Search the data for the word "icon" and copy every line where it occurs.

→ **Provided material**:
◆ ◆ ◆

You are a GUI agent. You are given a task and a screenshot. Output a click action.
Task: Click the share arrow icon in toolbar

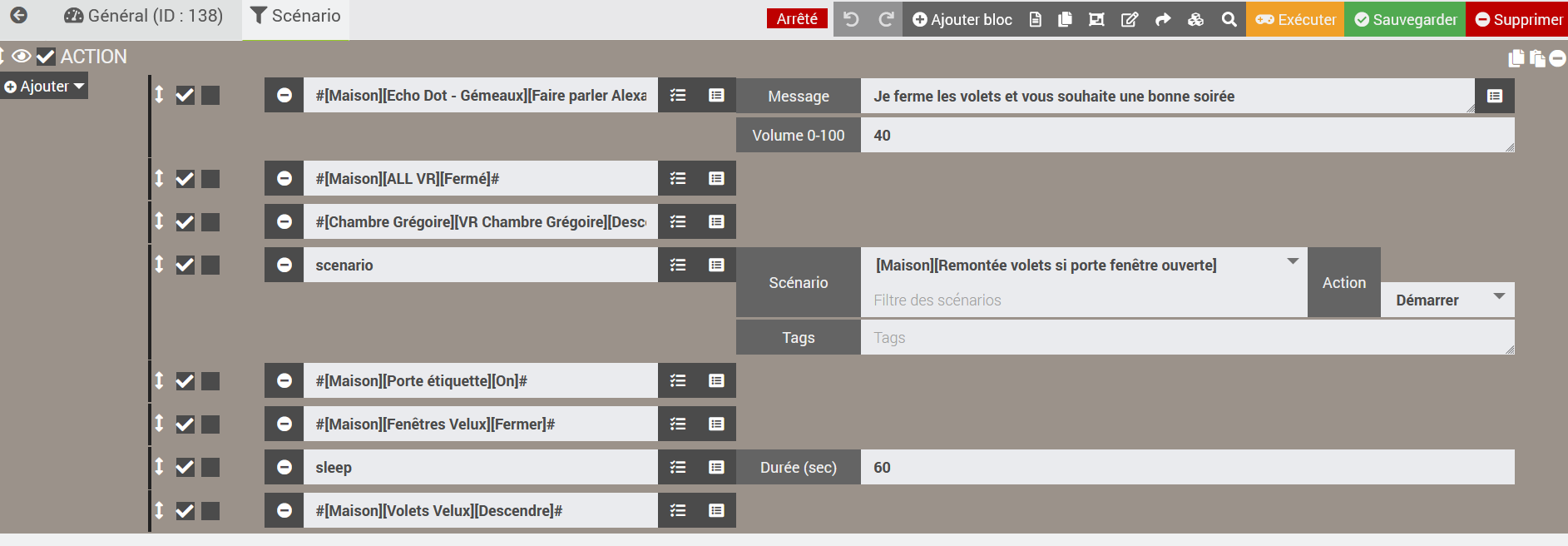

◆ ◆ ◆

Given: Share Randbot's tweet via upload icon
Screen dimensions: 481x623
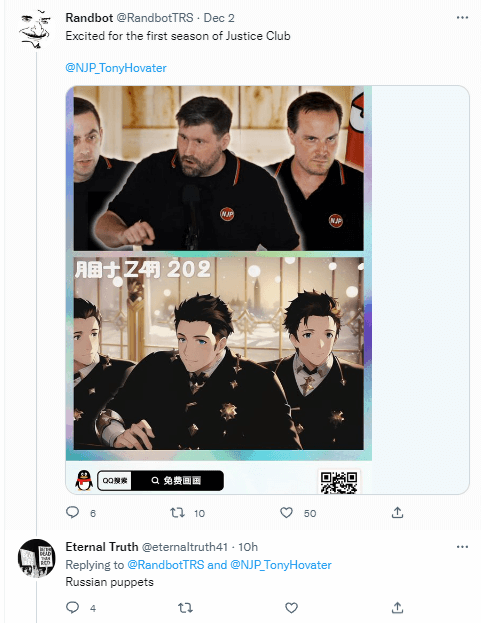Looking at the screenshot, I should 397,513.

◆ ◆ ◆

→ **Answer below**:
Task: Click the share arrow icon in toolbar
Given: Share Randbot's tweet via upload icon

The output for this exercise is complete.